- [THE PROBLEM]:
Print out every record below, exactly as written.

(Stored dataset items)
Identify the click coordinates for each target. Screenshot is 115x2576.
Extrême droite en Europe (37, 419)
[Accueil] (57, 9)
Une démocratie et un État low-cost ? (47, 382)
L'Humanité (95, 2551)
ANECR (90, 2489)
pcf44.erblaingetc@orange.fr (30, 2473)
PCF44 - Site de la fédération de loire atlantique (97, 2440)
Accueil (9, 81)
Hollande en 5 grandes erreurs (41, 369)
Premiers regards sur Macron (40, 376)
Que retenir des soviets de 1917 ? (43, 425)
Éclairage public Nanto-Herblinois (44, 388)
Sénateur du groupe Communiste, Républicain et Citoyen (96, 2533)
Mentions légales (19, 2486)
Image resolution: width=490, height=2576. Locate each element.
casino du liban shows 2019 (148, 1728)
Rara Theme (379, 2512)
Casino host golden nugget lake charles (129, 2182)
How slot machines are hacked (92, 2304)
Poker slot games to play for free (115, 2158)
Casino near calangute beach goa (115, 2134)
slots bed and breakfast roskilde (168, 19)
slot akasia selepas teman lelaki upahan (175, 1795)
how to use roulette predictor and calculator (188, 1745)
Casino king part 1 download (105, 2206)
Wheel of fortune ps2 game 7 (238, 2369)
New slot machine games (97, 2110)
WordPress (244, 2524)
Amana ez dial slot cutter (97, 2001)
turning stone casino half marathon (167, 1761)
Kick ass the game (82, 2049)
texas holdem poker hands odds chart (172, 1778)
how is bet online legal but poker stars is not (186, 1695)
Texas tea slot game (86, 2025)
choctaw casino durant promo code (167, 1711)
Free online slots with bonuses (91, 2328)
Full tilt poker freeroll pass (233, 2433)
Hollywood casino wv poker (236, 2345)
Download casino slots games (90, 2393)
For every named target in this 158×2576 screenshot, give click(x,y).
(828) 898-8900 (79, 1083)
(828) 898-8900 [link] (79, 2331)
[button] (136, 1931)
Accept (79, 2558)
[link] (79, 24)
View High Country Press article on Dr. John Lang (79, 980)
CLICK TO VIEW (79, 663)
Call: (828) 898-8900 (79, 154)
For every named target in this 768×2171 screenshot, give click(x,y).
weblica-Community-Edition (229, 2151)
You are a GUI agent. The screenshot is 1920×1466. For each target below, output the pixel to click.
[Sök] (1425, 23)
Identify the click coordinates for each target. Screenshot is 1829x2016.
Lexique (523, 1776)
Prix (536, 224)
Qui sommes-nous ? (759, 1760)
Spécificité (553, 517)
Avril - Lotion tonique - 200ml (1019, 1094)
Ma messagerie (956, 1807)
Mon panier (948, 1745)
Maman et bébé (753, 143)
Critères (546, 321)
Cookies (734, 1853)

- [ANSWER]:
Identify the click coordinates for each target. Screenshot is 115x2576.
Extrême droite en Europe (37, 419)
[Accueil] (57, 9)
Une démocratie et un État low-cost ? (47, 382)
L'Humanité (95, 2551)
ANECR (90, 2489)
pcf44.erblaingetc@orange.fr (30, 2473)
PCF44 - Site de la fédération de loire atlantique (97, 2440)
Accueil (9, 81)
Hollande en 5 grandes erreurs (41, 369)
Premiers regards sur Macron (40, 376)
Que retenir des soviets de 1917 ? (43, 425)
Éclairage public Nanto-Herblinois (44, 388)
Sénateur du groupe Communiste, Républicain et Citoyen (96, 2533)
Mentions légales (19, 2486)
Image resolution: width=490, height=2576. Locate each element.
casino du liban shows 2019 (148, 1728)
Rara Theme (379, 2512)
Casino host golden nugget lake charles (129, 2182)
How slot machines are hacked (92, 2304)
Poker slot games to play for free (115, 2158)
Casino near calangute beach goa (115, 2134)
slots bed and breakfast roskilde (168, 19)
slot akasia selepas teman lelaki upahan (175, 1795)
how to use roulette predictor and calculator (188, 1745)
Casino king part 1 download (105, 2206)
Wheel of fortune ps2 game 7 (238, 2369)
New slot machine games (97, 2110)
WordPress (244, 2524)
Amana ez dial slot cutter (97, 2001)
turning stone casino half marathon (167, 1761)
Kick ass the game (82, 2049)
texas holdem poker hands odds chart (172, 1778)
how is bet online legal but poker stars is not (186, 1695)
Texas tea slot game (86, 2025)
choctaw casino durant promo code (167, 1711)
Free online slots with bonuses (91, 2328)
Full tilt poker freeroll pass (233, 2433)
Hollywood casino wv poker (236, 2345)
Download casino slots games (90, 2393)
For every named target in this 158×2576 screenshot, give click(x,y).
(828) 898-8900 (79, 1083)
(828) 898-8900 [link] (79, 2331)
[button] (136, 1931)
Accept (79, 2558)
[link] (79, 24)
View High Country Press article on Dr. John Lang (79, 980)
CLICK TO VIEW (79, 663)
Call: (828) 898-8900 (79, 154)
For every named target in this 768×2171 screenshot, give click(x,y).
weblica-Community-Edition (229, 2151)
You are a GUI agent. The screenshot is 1920×1466. For each target below, output the pixel to click.
[Sök] (1425, 23)
Identify the click coordinates for each target. Screenshot is 1829x2016.
Lexique (523, 1776)
Prix (536, 224)
Qui sommes-nous ? (759, 1760)
Spécificité (553, 517)
Avril - Lotion tonique - 200ml (1019, 1094)
Ma messagerie (956, 1807)
Mon panier (948, 1745)
Maman et bébé (753, 143)
Critères (546, 321)
Cookies (734, 1853)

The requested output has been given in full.